For years, Five Guys has carried a reputation that every burger lover knows by heart: great food, steep bill. It’s the chain people defend with a shrug and a “yeah, but it tastes good,” right before tapping their card and trying not to look at the total. But this isn’t new; the conversation around their prices has been going on long enough to feel like part of the brand.

The conversation flared up again in early 2025 when a customer shared receipts from 2011 and 2025 on X, showing how dramatically prices had climbed over 14 years. A bacon cheeseburger and Coke that totaled $8.39 in 2011 now costs $13.96—the burger alone jumped from $5.79 to $11.17.

And the grumbling hasn’t stopped—as recently as October, a Facebook group post complained that “5 Guys burgers are getting too expensive. They’re gonna have to lay a couple guys off or something.”
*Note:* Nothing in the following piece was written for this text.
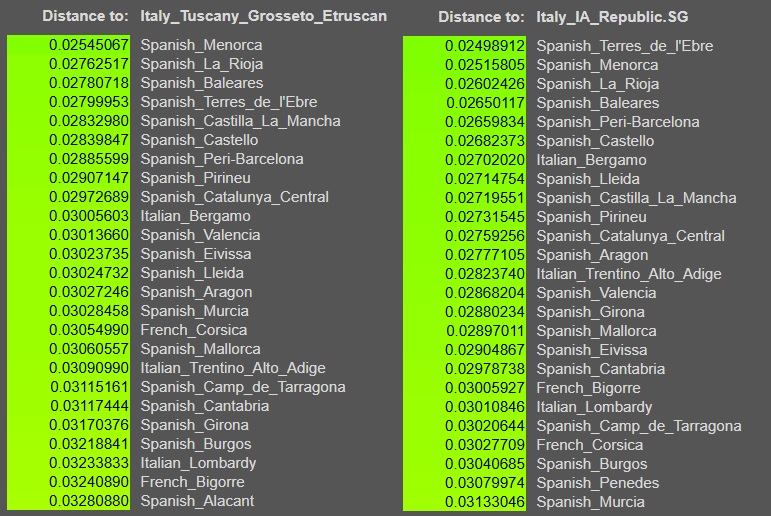This screenshot has height=516, width=771.
Task: Select Spanish_Terres_de_l'Ebre in the right list
Action: [624, 46]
But the issue isn’t just nostalgia for cheaper times. Restaurant burger prices hit a median of $14.53 in October 2025, up 3.2% from last year, according to menu price monitoring data. Fast-casual chains across the board are raising prices, but Five Guys stands out for one reason: their formula hasn’t budged in decades, even as ingredient costs have climbed relentlessly.
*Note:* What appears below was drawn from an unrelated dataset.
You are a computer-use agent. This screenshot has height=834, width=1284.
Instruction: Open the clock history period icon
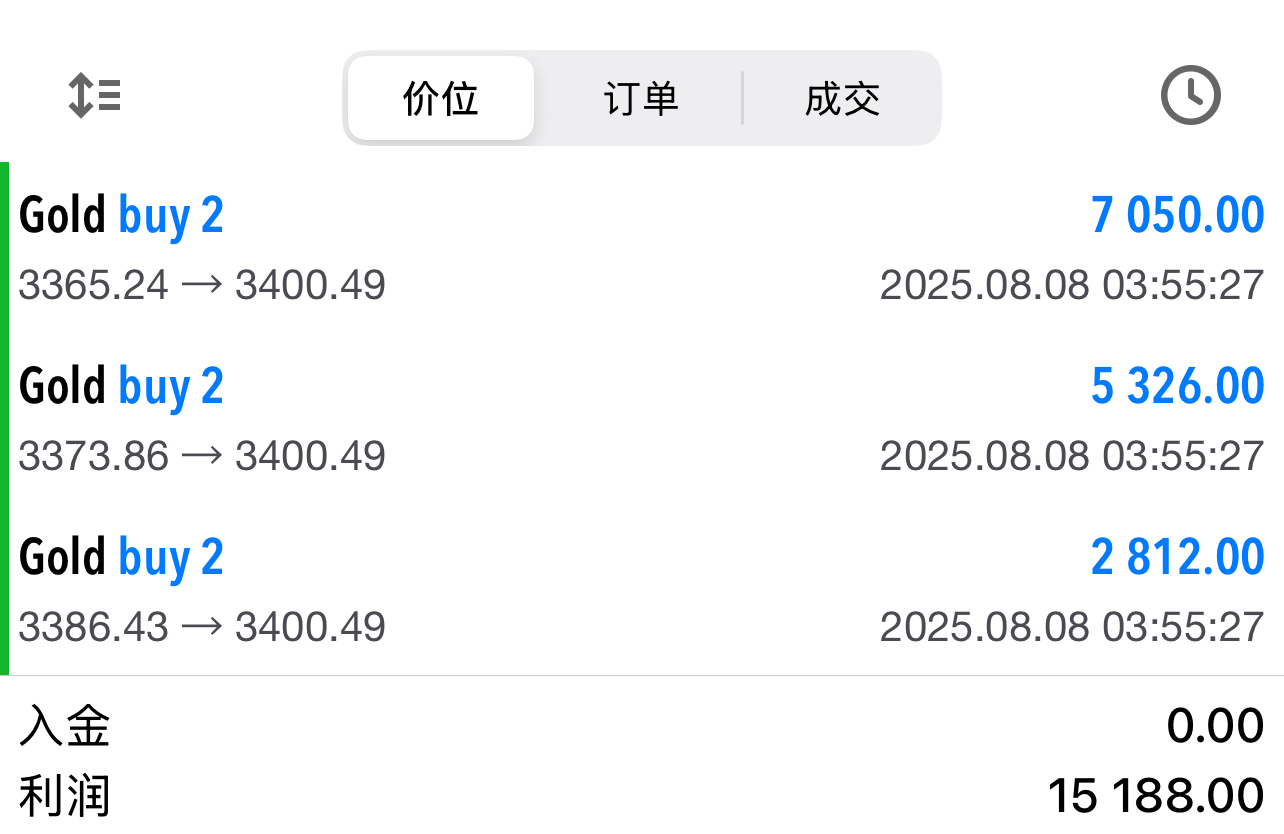click(1190, 96)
The ingredient bill explained

Five Guys leadership acknowledges this all appropriately enough, though. Back in 2010, CEO Jerry Murrell told Inc magazine that their prices rise strictly with ingredient costs, explaining that if a supplier hikes a price, they follow suit at the register.

Two months of record cattle prices in May and June of 2025, followed by even steeper increases, make that explanation hit differently now. Beef and veal were up almost fifteen percent year-over-year this September, according to the Bureau of Labor Statistics.

Five Guys built its whole identity on a couple of very specific choices: fresh beef, double patties by default, and fries cooked in peanut oil. They’ve never frozen their meat, never taken toppings off the “free” list, and never swapped to cheaper frying oil even when every other chain did.

All of that adds up.

A single Five Guys patty weighs about 3.6 ounces, and the standard burger comes with two. More than seven ounces of beef is a lot for fast food, especially when you compare it to a Big Mac’s 3.2 ounces combined. A Whopper’s patty is larger, but there’s only the one.

Five Guys doesn’t hide the fact that they drench their fries in the expensive stuff. They use peanut oil for their fries, which pushes the cost further. A Costco jug runs around $65 for 35 pounds, while the same amount of soybean oil (the go-to for most chains) lands under $40. One DC location reportedly goes through nearly 600 pounds of peanut oil per week. That peanut-oil flavor is half the appeal, and they treat it like a non-negotiable.

The bottom line

Stack fresh produce, free toppings, oversized patties, and premium oil, and you get the bill people keep screenshotting.

Fans defend it. Critics roast it. But the formula hasn’t changed in decades, and Five Guys doesn’t seem interested in doing the “value menu shuffle” that other chains fall back on when sticker shock hits the internet. They stick to their ingredients and let the recipes speak for themselves.

The result is a burger that’s consistently good (and consistently expensive), which, depending on who you ask, is either the charm or the problem.